## What to do:
Reproduce each line below without any alteration.

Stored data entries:
* * * * *

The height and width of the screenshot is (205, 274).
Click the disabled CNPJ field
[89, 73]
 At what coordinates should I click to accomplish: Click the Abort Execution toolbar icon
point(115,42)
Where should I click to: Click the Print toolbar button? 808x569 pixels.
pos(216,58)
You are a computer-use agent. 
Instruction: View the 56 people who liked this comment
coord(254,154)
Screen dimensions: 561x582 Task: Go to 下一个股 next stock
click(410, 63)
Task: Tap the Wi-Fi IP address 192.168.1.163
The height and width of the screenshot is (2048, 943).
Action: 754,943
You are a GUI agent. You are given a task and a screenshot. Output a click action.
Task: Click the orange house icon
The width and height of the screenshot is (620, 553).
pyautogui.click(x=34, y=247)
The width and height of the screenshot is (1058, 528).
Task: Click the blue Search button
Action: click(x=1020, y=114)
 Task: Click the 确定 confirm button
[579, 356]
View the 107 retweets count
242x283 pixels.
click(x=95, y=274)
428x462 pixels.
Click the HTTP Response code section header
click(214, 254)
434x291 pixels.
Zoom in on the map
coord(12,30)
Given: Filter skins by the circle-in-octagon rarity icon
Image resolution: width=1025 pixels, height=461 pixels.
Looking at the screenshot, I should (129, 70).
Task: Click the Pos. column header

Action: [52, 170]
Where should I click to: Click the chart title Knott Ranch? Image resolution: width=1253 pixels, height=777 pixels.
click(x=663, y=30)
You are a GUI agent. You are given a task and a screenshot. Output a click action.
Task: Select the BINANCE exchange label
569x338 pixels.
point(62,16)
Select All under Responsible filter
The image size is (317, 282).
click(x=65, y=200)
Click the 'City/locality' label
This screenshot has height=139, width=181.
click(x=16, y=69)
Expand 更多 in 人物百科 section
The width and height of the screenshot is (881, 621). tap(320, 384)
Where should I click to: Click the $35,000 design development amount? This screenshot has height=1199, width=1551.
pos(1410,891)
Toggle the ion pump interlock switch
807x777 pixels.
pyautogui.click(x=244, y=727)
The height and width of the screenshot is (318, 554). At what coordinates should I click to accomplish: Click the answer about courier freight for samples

* * * * *

## Result for this task:
The height and width of the screenshot is (205, 274).
Click the disabled CNPJ field
[89, 73]
 At what coordinates should I click to accomplish: Click the Abort Execution toolbar icon
point(115,42)
Where should I click to: Click the Print toolbar button? 808x569 pixels.
pos(216,58)
You are a computer-use agent. 
Instruction: View the 56 people who liked this comment
coord(254,154)
Screen dimensions: 561x582 Task: Go to 下一个股 next stock
click(410, 63)
Task: Tap the Wi-Fi IP address 192.168.1.163
The height and width of the screenshot is (2048, 943).
Action: 754,943
You are a GUI agent. You are given a task and a screenshot. Output a click action.
Task: Click the orange house icon
The width and height of the screenshot is (620, 553).
pyautogui.click(x=34, y=247)
The width and height of the screenshot is (1058, 528).
Task: Click the blue Search button
Action: click(x=1020, y=114)
 Task: Click the 确定 confirm button
[579, 356]
View the 107 retweets count
242x283 pixels.
click(x=95, y=274)
428x462 pixels.
Click the HTTP Response code section header
click(214, 254)
434x291 pixels.
Zoom in on the map
coord(12,30)
Given: Filter skins by the circle-in-octagon rarity icon
Image resolution: width=1025 pixels, height=461 pixels.
Looking at the screenshot, I should (129, 70).
Task: Click the Pos. column header

Action: [52, 170]
Where should I click to: Click the chart title Knott Ranch? Image resolution: width=1253 pixels, height=777 pixels.
click(x=663, y=30)
You are a GUI agent. You are given a task and a screenshot. Output a click action.
Task: Select the BINANCE exchange label
569x338 pixels.
point(62,16)
Select All under Responsible filter
The image size is (317, 282).
click(x=65, y=200)
Click the 'City/locality' label
This screenshot has height=139, width=181.
click(x=16, y=69)
Expand 更多 in 人物百科 section
The width and height of the screenshot is (881, 621). tap(320, 384)
Where should I click to: Click the $35,000 design development amount? This screenshot has height=1199, width=1551.
pos(1410,891)
Toggle the ion pump interlock switch
807x777 pixels.
pyautogui.click(x=244, y=727)
The height and width of the screenshot is (318, 554). At what coordinates should I click to accomplish: Click the answer about courier freight for samples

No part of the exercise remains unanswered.